Meeting Jake, and finding him so interesting, I decided I'd better learn his work.  What better way to start than with his first book, "Bourgeois Blues:  An American Memoir."  Jake's book takes us back to his early childhood years, and makes the mom in me wish that I could have thrown my arms around that kid and held him tight when he was intimidated by so many of those around him.  It also rekindled my own uncertainties about how we white people treat those around us who are not white, but not just that, also how we treat people of different social and economic standing, the disabled, and the list could go on and on.

As a white woman who loves Africa and wants to keep working on African issues and learning more about the continent in all its diversity; and as someone who grew up in a fairly homogenous town, with even more homogenous roots, I've often grappled with the same issues that Jake brings up, but that he, naturally, approaches from a different perspective.

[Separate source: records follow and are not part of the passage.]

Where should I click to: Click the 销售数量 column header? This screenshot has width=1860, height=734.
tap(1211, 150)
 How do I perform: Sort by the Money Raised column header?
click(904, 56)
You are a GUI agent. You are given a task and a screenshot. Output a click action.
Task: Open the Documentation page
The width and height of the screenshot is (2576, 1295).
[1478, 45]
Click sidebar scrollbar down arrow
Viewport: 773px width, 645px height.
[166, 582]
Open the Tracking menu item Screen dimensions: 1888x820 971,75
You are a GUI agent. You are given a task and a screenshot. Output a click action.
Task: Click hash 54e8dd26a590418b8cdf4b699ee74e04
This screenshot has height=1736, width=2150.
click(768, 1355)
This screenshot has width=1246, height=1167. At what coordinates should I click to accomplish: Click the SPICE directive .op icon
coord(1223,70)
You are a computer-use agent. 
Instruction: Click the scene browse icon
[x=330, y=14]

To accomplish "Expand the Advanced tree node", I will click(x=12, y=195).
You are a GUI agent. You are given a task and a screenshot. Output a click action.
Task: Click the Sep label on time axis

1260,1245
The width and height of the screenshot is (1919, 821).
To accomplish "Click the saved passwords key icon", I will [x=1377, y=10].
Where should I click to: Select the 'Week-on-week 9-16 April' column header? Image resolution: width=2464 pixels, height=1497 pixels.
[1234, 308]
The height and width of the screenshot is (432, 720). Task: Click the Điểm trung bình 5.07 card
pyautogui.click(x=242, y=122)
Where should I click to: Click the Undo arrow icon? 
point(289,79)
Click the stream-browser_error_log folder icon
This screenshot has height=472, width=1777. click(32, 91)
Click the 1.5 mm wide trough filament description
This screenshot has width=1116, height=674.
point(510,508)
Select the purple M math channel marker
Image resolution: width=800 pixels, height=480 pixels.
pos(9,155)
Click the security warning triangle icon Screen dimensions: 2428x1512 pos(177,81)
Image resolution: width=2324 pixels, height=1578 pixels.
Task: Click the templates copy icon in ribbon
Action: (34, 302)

I felt that a lot of the tension from these unanswered questions was aptly illustrated in this excerpt of a conversation between Jake and his white ex-girlfriend.  "Kate started talking about her new boyfriend.  He was someone she'd gone out with years earlier, and after being reunited for several months they were getting serious.  She told me about taking Jim to a beach she and I used to visit. 'We were looking for a good spot,' Kate said, 'and I kept thinking, Something's different here, something's weird.  Like there was some aspect of being at the beach that seemed... I don't know... absent.  Then I realized what it was:  Nobody was staring at us.'  

I laughed. 'That must have been a relief.'  
'Actually, I kind of missed it.'"

Race is complicated, a fraught issue that is so sensitive and pushes people's buttons so quickly that we're usually afraid to talk about it.  But recent events make a little self-examination even more necessary, and I'm grateful to Jake Lamar for giving me an interesting story as a context from which to launch further introspection.